*TEXT SECTION*.

A typical insurance contract will provide the following language:

“APPRAISAL- If you and we fail to agree on the amount of loss, either one can demand that the amount of the  loss be set by appraisal. If either makes a written demand for appraisal, each shall select a competent, independent appraiser. Each shall notify the other of the appraiser’s identity within 20 days of receipt of the written demand. The two appraisers shall then select a competent, impartial Umpire. If the two appraisers are unable to agree upon an Umpire within 15 days, you or we can ask a judge of a court of record in the state where the residence premises is located to select an Umpire. The appraisers shall then set the amount of the loss. If the appraisers fail to agree within a reasonable time, they shall submit their differences to the Umpire. Written agreement signed by any two of these three shall et the amount of the loss”.

With insurance claims, an articulated process must be followed before alternative dispute resolutions can be considered. First, the carrier has the right to work up its estimate as does the property owner. The carrier will employ an independent adjuster while the property owner may utilize a public adjuster. Together, they will try agree on a monetary resolution of the claim. When the appraisers reach an impasse, an Umpire must be utilized. Most appraisers maintain a roster of Umpires they have learned to trust to be fair and impartial and with the input of the claimant and the carrier, each side usually submits a list of appraisers to the other side. Many times, the appraisers cannot agree on an Umpire and a circuit court judge may be called upon to select an Umpire, pursuant to the appraisal provision in an insurance contract.

As with an arbitration panel, the Umpire and the two appraisers jointly are considered a “panel.” When at least two of the three panel members agree on the appropriate award, the matter is deemed resolved, and an award is issued.

*SOURCE DATA*.
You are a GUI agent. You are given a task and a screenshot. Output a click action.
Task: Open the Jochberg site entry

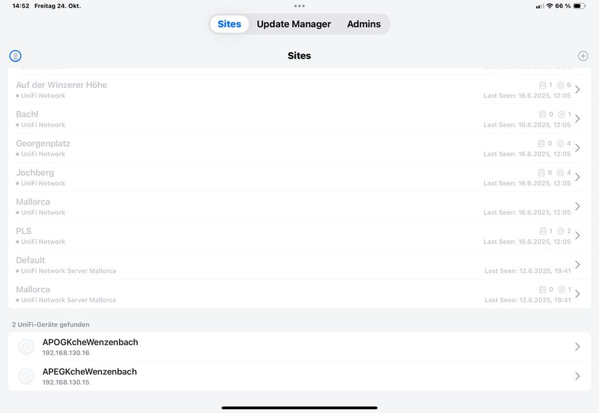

*SHORT EXERCISE*.
From the insurance appraisal text, return the passage that begins at the words "As with an arbitration" and ends after "award is issued.", copied character for character. The listing has nothing to do with what is asked here.

*SOLUTION TO THE PROBLEM*.
As with an arbitration panel, the Umpire and the two appraisers jointly are considered a “panel.” When at least two of the three panel members agree on the appropriate award, the matter is deemed resolved, and an award is issued.